About a week later, Hilton was sitting across from Davis in his Beaufort office, discussing her granddaughter, Mary Louise, now 7. With the help of senate staffers, Davis rifled through old statutes to clarify the current legality of marijuana in the historically conservative state. What they unearthed was an obscure, obsolete law that would come to play a greater role in 2014 than it ever did following its passage 35 years ago....
Republican Gov. Nikki Haley signed Davis' bill into law in June 2014, legalizing CBD oil for epilepsy patients in South Carolina. CBD oil is an extract with concentrated amounts of cannabidiol - the part of the cannabis plant anecdotally shown to treat seizures - and low amounts of tetrahydrocannabinol, or THC - marijuana's psychoactive component.
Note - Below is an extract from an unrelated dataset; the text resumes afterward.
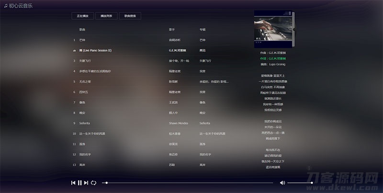The width and height of the screenshot is (383, 193).
Task: Click artist Shawn Mendes
Action: click(x=178, y=123)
Though the final law allowed physicians to authorize, and patients to consume, CBD oil, it did not provide for its cultivation or dispensation. Parents, patients and advocates have grown increasingly frustrated with the current state of medical marijuana in South Carolina. A law was passed in Alabama last year to allow for limited use of CBD oil, although Alabama patients are running into the same inability to access the medicine and are also facing similar decisions about moving west....
Even today in states such as Alabama and South Carolina - where CBD oil is legal but there's no provision to grow or distribute the drug - patients are left to obtain medical marijuana on their own, often across state lines and in violation of federal law. "There is an underground network of parents who had been treating their children for a while in states where they had limited-access bills like we had," said Janel Ralph, a mother in Myrtle Beach, South Carolina, whose daughter suffers from a severe seizure disorder. "It was really an underground railroad."
You could call Ada Jones one of its many conductors. "The Jesus Christ that I know wouldn't want me to let anybody suffer," Jones said. "If it's in my ability to help them, then I'm going to help them."
Perhaps her favorite patient is her best friend, Beverly Love. A 55-year-old Chester native, Love was diagnosed with lupus at 31, and soon after, multiple sclerosis. Her doctor told her she probably had a maximum of two years to live. She needed to get her affairs in order and figure out who would be raising her 8-year-old son after she was gone.
"That was a scary thing. Not mainly for me – I worried about my son, my child," Love said. "But I'm still here, surprisingly. Even my doctors are surprised that I'm still living." Before Love met Jones, she didn't know what the word cannabis meant and had never smoked marijuana. She considered those who did drug addicts. "She could run for president and you couldn't find nothing on her. The girl is squeaky clean," Jones said. "She didn't want to do this. But she didn't want to die."
Jones inundated Love with countless articles on marijuana's medical benefits and personal testimonies to its effectiveness. "She just kept on," Love remembers. "And I'm thankful that she did. I'm really thankful that she did." Love first experimented with medical cannabis about a year and a half ago, spreading some medicated jam Jones had acquired for her on a piece of bread just before bedtime. Within two hours, Love said she experienced a relief she hadn't known in years.
She does not suffer from epilepsy, the only qualifying condition eligible to possess CBD oil in South Carolina. Even if she did, the oil she takes now is whole-plant – meaning it contains naturally high levels of THC in relation to CBD. She knows she could be arrested, but for her, the risk is worth it.
"If I started getting locked up now, I would move to a state where it was legal, because it's made such a difference in my day-to-day living," Love said. "I actually have quality of life now. And I didn't."